Après l’évènement de son arrivée où ce dernier avait ridiculisé Albérich, il était toujours le bienvenu parmi les domestiques qui se disputaient pour satisfaire ses papilles gustatives. Phoebus avait bien des défauts, mais il ne faisait pas parti de ces prétentieux qui dédaigne les domestiques.
Lorsque la situation l’imposait, il savait se faire apprécier de tout le monde.
La cuisinière « Alors, Seigneur Phoebus, bien dormi ce matin ? Que souhaitez vous manger ? »
Phoebus « Comme d’habitude, je vous remercie. J’espère que cette journée sera prometteuse. »
La cuisinière lui préparait de quoi se sustenter « A propos, le petit monstre a pansé ses blessures de la veille ? »
Phoebus « Vous voulez parler d’Albérich, sans doute ? Oui, il va mieux ! Mais, je pense qu’il sera très occupé, il est à nouveau accepté au palais ! »
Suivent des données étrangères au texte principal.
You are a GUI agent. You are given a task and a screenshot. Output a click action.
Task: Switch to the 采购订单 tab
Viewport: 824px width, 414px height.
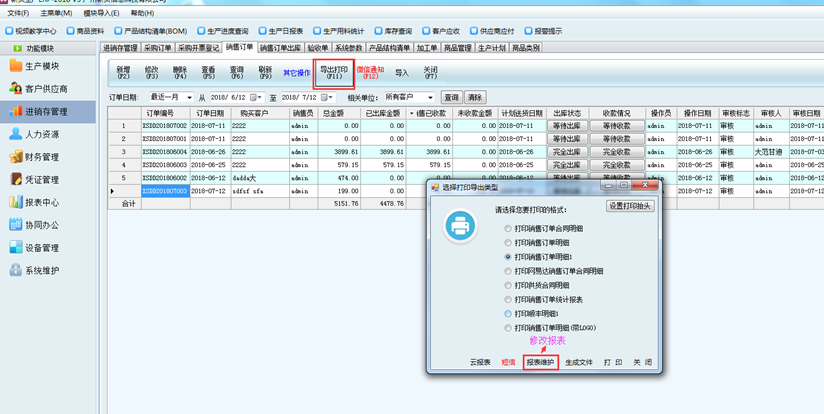pos(158,48)
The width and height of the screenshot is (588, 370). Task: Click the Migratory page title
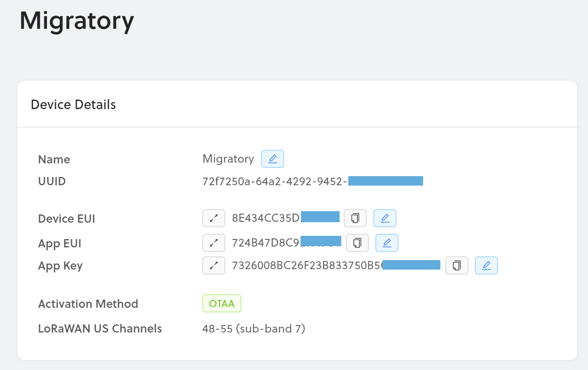tap(77, 21)
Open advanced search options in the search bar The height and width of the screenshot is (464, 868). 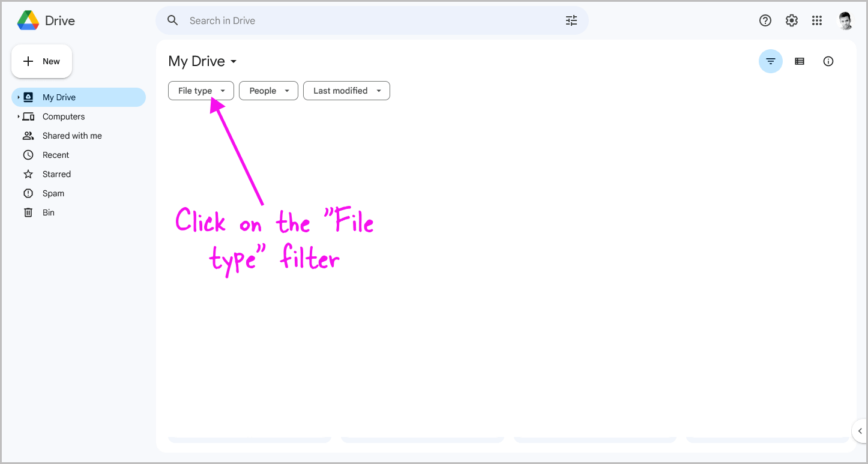571,20
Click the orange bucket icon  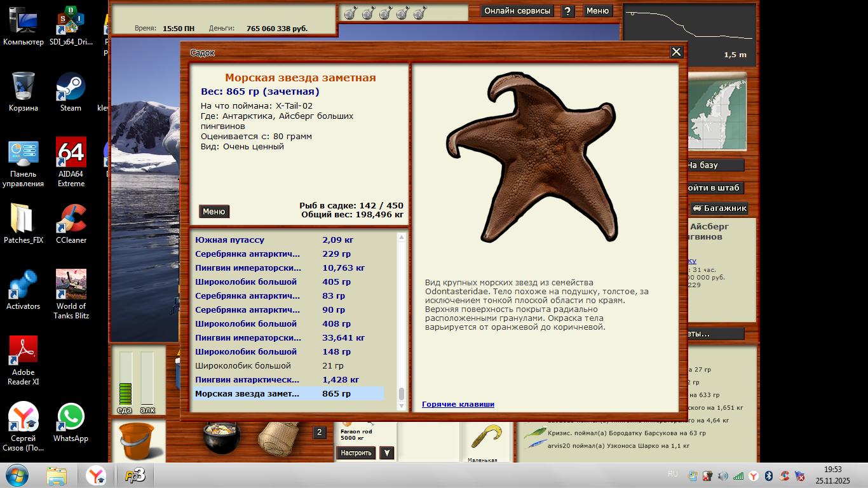click(x=137, y=441)
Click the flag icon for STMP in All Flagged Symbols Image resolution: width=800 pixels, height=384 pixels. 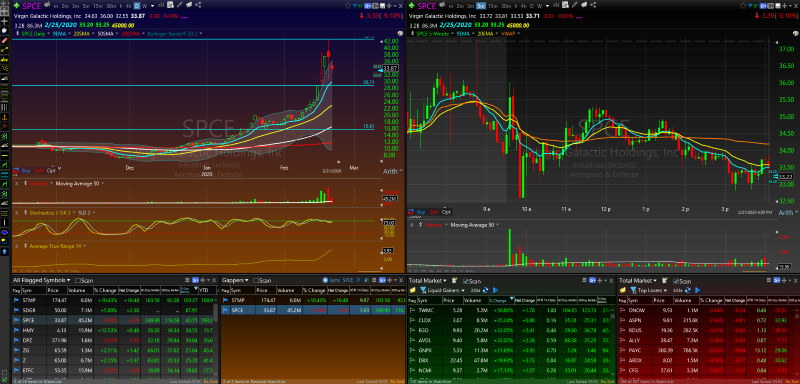(16, 300)
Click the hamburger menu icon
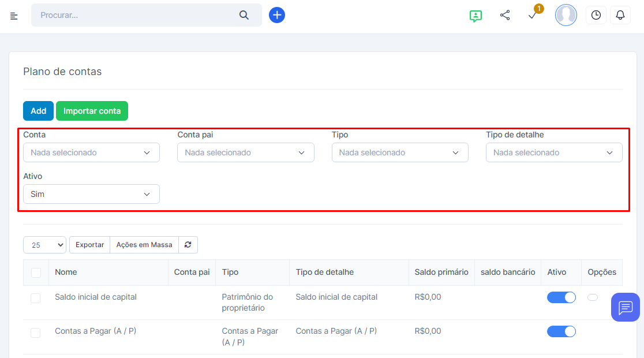This screenshot has width=644, height=358. 14,16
L’homme à tout faire « Tant mieux qu’il y reste ! Tout va aussi bien sans lui ! »
Phoebus « Ecoutez, je sais que vous ne l’appréciez pas tant que cela, mais il opère un profond changement et fait beaucoup d’efforts, si vous pouviez arrêter de le juger sans cesse ! Puis, cela fait tellement de peine à sa mère qui se donne tant de mal pour faire de son mieux, malgré sa santé fragile… »
La femme de chambre « Ah Oui, Madame La Comtesse est tellement bonne, c’est malheureux qu’elle soit si souvent malade ! »
Phoebus profita de ce moment de faiblesse pour enfoncer le clou « Oui, ce serait tellement mieux si lorsque on vous interroge sur Albérich vous pouviez en dire du bien…. Enfin, en tout cas, pas de mal ! »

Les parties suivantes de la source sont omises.